*TASK A*: Reproduce the passage on eco-initiatives in Caribbean tourism word for word, from its title through its final sentence.
*TASK B*: Write out the stretch of the listing from the line containing "FRUITS (88, 78)" through the line containing "Historia de Telemetro (31, 524)", both included, copying each line precisely and leaving out the pictures.

*PASSAGE PROVIDED*:

--------------------------------

Eco-initiatives in Caribbean Tourism
Hotels around the globe are making significant efforts to “go green.’’ Though many Caribbean resorts have been slow to embrace the green movement, the majority of them have spent the last few years playing catch-up. Whether it’s relying on local farmers and fishermen for produce, creating awareness about marine ecology, using earth-friendly construction materials, or offering travelers “give-back’’ initiatives, it’s clear the islands are engaged in some impressive environmental activity. Here is a look at programs aimed at maintaining and protecting Caribbean landscapes.

--------------------------------

*AVAILABLE DATA*:
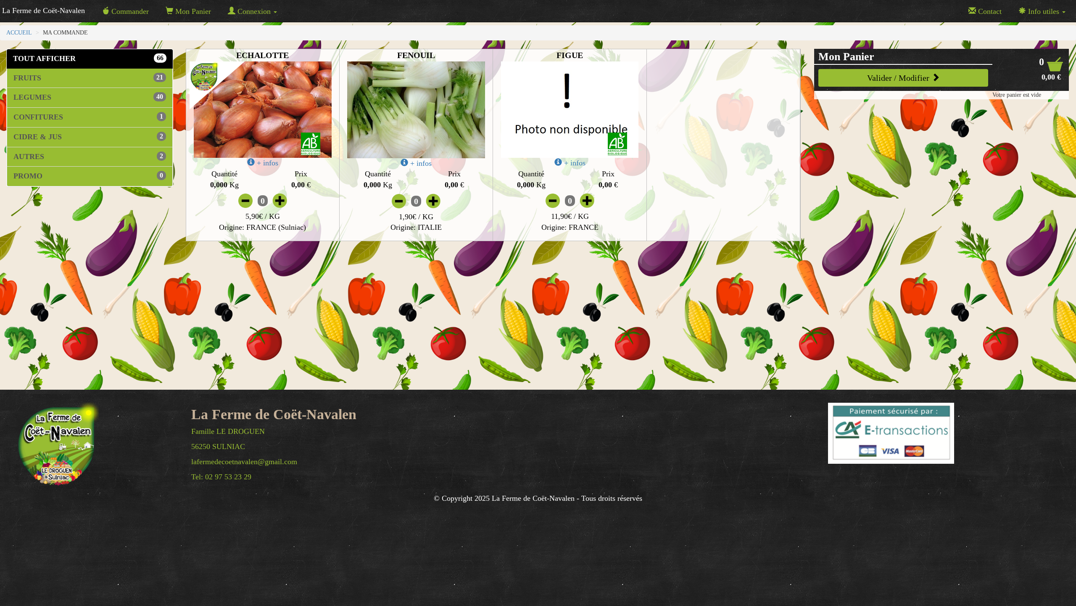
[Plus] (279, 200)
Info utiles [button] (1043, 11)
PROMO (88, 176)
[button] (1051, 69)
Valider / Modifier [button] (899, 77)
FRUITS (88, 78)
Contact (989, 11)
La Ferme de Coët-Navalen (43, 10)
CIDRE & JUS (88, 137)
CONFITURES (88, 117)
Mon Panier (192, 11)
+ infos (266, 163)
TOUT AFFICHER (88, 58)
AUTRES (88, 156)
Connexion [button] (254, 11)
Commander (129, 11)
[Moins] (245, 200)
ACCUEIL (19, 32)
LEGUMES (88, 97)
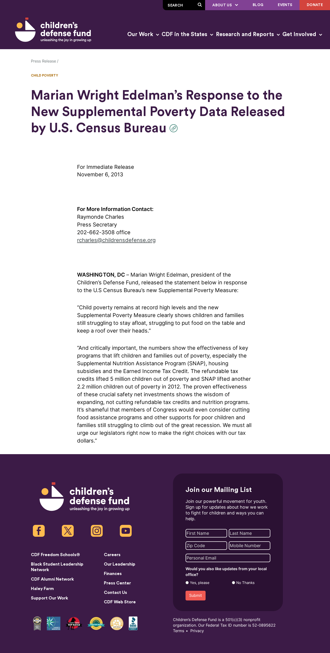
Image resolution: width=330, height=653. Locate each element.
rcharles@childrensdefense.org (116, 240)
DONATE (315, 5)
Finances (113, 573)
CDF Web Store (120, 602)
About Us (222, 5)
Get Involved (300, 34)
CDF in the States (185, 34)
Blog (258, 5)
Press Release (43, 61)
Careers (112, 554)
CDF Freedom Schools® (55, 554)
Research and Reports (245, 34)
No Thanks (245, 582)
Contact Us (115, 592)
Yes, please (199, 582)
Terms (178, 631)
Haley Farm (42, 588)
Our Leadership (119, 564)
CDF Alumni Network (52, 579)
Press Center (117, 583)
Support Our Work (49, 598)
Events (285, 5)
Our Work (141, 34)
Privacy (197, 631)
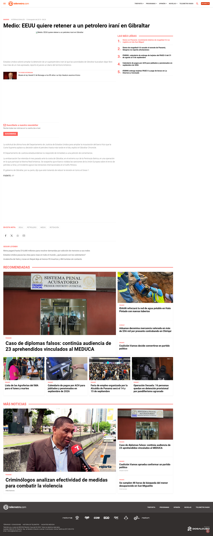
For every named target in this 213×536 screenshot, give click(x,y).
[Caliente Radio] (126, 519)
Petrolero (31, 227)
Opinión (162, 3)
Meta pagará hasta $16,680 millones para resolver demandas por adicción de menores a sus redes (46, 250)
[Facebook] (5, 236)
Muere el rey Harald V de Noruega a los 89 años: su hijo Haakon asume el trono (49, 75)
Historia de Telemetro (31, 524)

--------------------------------

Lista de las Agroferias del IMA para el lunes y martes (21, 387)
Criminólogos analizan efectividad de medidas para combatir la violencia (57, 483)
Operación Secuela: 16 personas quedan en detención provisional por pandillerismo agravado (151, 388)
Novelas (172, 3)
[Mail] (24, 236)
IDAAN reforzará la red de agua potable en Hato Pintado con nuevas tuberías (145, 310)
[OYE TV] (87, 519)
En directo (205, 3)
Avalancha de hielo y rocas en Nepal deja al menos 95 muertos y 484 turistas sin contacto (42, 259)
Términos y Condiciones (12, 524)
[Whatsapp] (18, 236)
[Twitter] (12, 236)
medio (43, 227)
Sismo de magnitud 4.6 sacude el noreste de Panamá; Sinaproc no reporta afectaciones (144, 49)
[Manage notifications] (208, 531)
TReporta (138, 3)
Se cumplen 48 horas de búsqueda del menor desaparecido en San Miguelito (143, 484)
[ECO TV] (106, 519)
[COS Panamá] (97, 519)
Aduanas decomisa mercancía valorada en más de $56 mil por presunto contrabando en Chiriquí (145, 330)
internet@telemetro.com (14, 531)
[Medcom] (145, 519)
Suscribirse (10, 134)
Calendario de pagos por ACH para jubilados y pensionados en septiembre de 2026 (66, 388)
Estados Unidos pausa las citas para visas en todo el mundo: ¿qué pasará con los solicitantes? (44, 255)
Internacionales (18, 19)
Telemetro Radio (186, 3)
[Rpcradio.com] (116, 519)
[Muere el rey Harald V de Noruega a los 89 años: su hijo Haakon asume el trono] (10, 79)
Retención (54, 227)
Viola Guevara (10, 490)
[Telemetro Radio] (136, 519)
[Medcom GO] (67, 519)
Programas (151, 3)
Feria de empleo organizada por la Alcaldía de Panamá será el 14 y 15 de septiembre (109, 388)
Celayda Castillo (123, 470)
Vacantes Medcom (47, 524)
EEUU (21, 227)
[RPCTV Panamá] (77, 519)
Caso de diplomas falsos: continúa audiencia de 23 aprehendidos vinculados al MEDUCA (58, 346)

--------------------------------

*EXPECTED ANSWER A*:
Eco-initiatives in Caribbean Tourism
Hotels around the globe are making significant efforts to “go green.’’ Though many Caribbean resorts have been slow to embrace the green movement, the majority of them have spent the last few years playing catch-up. Whether it’s relying on local farmers and fishermen for produce, creating awareness about marine ecology, using earth-friendly construction materials, or offering travelers “give-back’’ initiatives, it’s clear the islands are engaged in some impressive environmental activity. Here is a look at programs aimed at maintaining and protecting Caribbean landscapes.

*EXPECTED ANSWER B*:
FRUITS (88, 78)
Contact (989, 11)
La Ferme de Coët-Navalen (43, 10)
CIDRE & JUS (88, 137)
CONFITURES (88, 117)
Mon Panier (192, 11)
+ infos (266, 163)
TOUT AFFICHER (88, 58)
AUTRES (88, 156)
Connexion [button] (254, 11)
Commander (129, 11)
[Moins] (245, 200)
ACCUEIL (19, 32)
LEGUMES (88, 97)
Image resolution: width=330, height=653. Locate each element.
rcharles@childrensdefense.org (116, 240)
DONATE (315, 5)
Finances (113, 573)
CDF Web Store (120, 602)
About Us (222, 5)
Get Involved (300, 34)
CDF in the States (185, 34)
Blog (258, 5)
Press Release (43, 61)
Careers (112, 554)
CDF Freedom Schools® (55, 554)
Research and Reports (245, 34)
No Thanks (245, 582)
Contact Us (115, 592)
Yes, please (199, 582)
Terms (178, 631)
Haley Farm (42, 588)
Our Leadership (119, 564)
CDF Alumni Network (52, 579)
Press Center (117, 583)
Support Our Work (49, 598)
Events (285, 5)
Our Work (141, 34)
Privacy (197, 631)
For every named target in this 213×536 screenshot, give click(x,y).
[Caliente Radio] (126, 519)
Petrolero (31, 227)
Opinión (162, 3)
Meta pagará hasta $16,680 millones para resolver demandas por adicción de menores a sus redes (46, 250)
[Facebook] (5, 236)
Muere el rey Harald V de Noruega a los 89 años: su hijo Haakon asume el trono (49, 75)
Historia de Telemetro (31, 524)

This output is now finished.